Drei Alternativen auf einer Bühne. Gleich drei Bands standen am Samstagabend im Kulturhof auf der Bühne: KessKess, Elsa und The Fictionplay.

Von Karin Maria Heigl. Erstellt am 17. Februar 2020 (20:49)

 Der Ballonwirt Aigner in Bodensdorf präsentierte sich am Wochenende einmal mehr als Top-Bühnenwirt. Beim jüngsten Konzert am Samstagabend bekam das Publikum ein sehr abwechslungsreiches musikalisches Programm serviert und Bühnenwirt Herbert Aigner freute sich über die zahlreichen jungen Gäste. Auf der Bühne im Kulturhof standen gleich drei Bands, die mit recht unterschiedlichen Musikstilen für sehr gute Stimmung sorgten. Sie alle boten Musik abseits des Mainstreams, zeigten auf der Bühne viel Persönlichkeit und traten so überzeugend und sympathisch auf, dass man sie einfach mögen musste.

Was die drei Gruppen, die miteinander diesen hervorragenden Konzertabend gestalteten, noch gemeinsam haben, ist ihr persönlicher Bezug zur Region.
Zu der jungen Band Elsa gehören vier junge Männer - zwei davon sind aus dem Bezirk Melk: Max Zauner und Michi Stöger. Letzterer war Schüler im Francisco Josephinum und hatte einige seiner anfänglichen Bühnenerfahrungen als Jugendlicher bei den Blue Monday Night Sessions schon beim Aigner gesammelt.

Drei Bands, viele Überraschungen

Musikalisch sorgte Elsa für eine echte Überraschung. Die vier jungen Musiker bieten alles andere, als man vielleicht erwarten würde: leicht kratzigen Alternative Rock, stimmige Texte, die auch zum Nachdenken anregen und sogar ein wenig zum Mitsingen.

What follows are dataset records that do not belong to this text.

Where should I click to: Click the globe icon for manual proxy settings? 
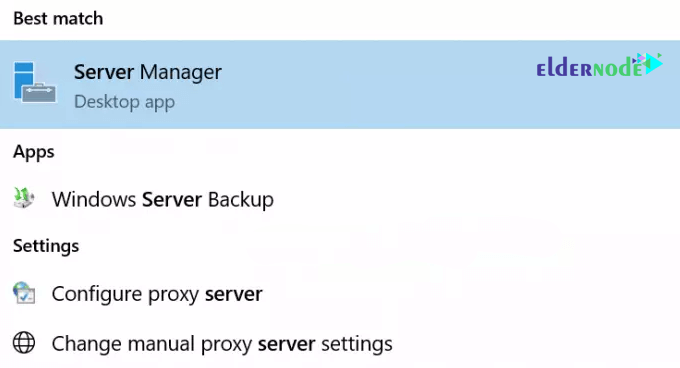click(24, 342)

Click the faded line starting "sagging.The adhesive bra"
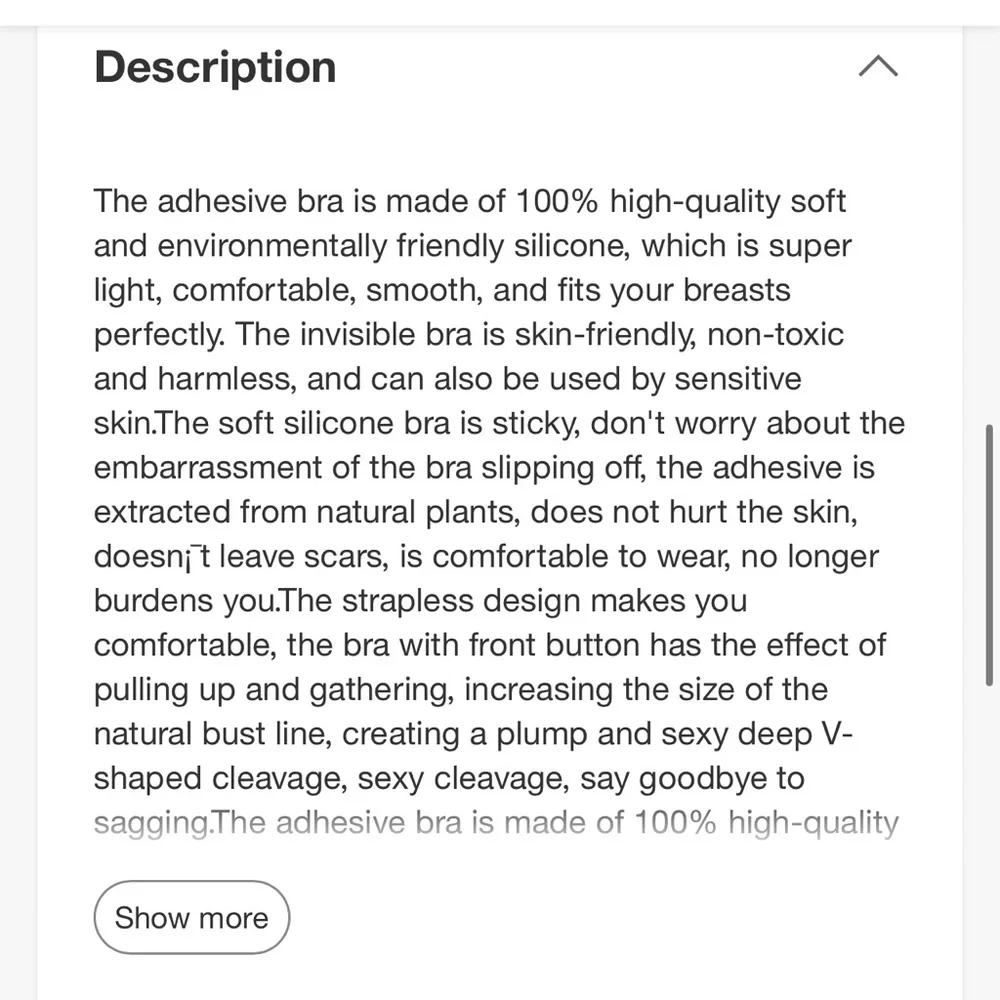496,823
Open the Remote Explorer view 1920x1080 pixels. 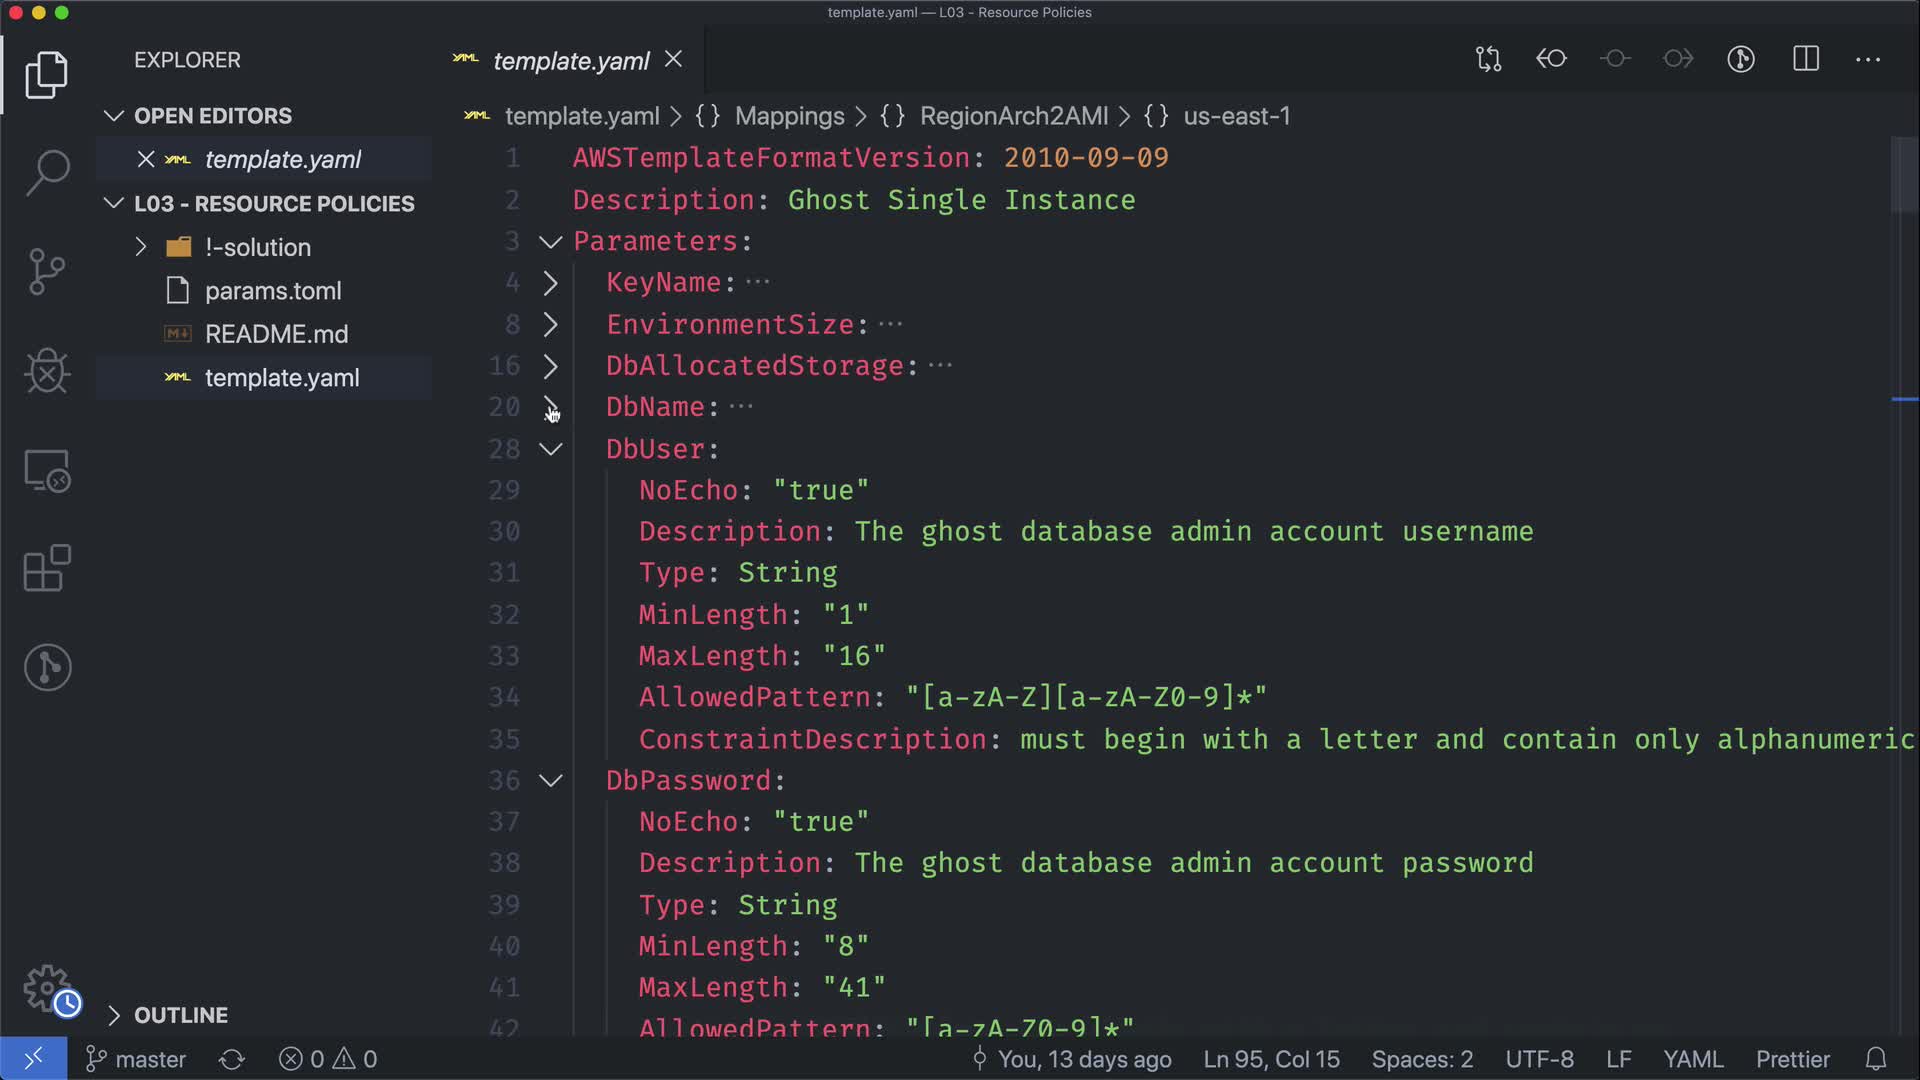47,470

Beim nächsten Konzertblock des Abends wurde es ein wenig ruhiger, aber keineswegs langweilig: Die zweite Band KessKess lieferte gefälligen Schmusesound - mit Liedern über die Liebe und alles, was damit zusammenhängt. Thematisch nehmen die fünf jungen Männer durchaus auch gesellschaftliche Disharmonien in Angriff, manchmal hart, aber immer auch herzlich. Das Mostviertel ist bei KessKess in Form des Steinakirchners Simon Blankenbichler vertreten.

Den um einiges rockigeren Abschluss des Konzerts machte die Band The Fictionplay: vier Kirnberger und ein Manker, die sich vor gut zehn Jahren zu einer alternativen Indie Fuzz Pop-Band formiert haben. Sie wandeln auf den Spuren von den Rival Sons und Muse, sind eher auf FM4 als auf Ö3 zu hören und heizten bei dem Heimspiel dem Publikum ordentlich ein.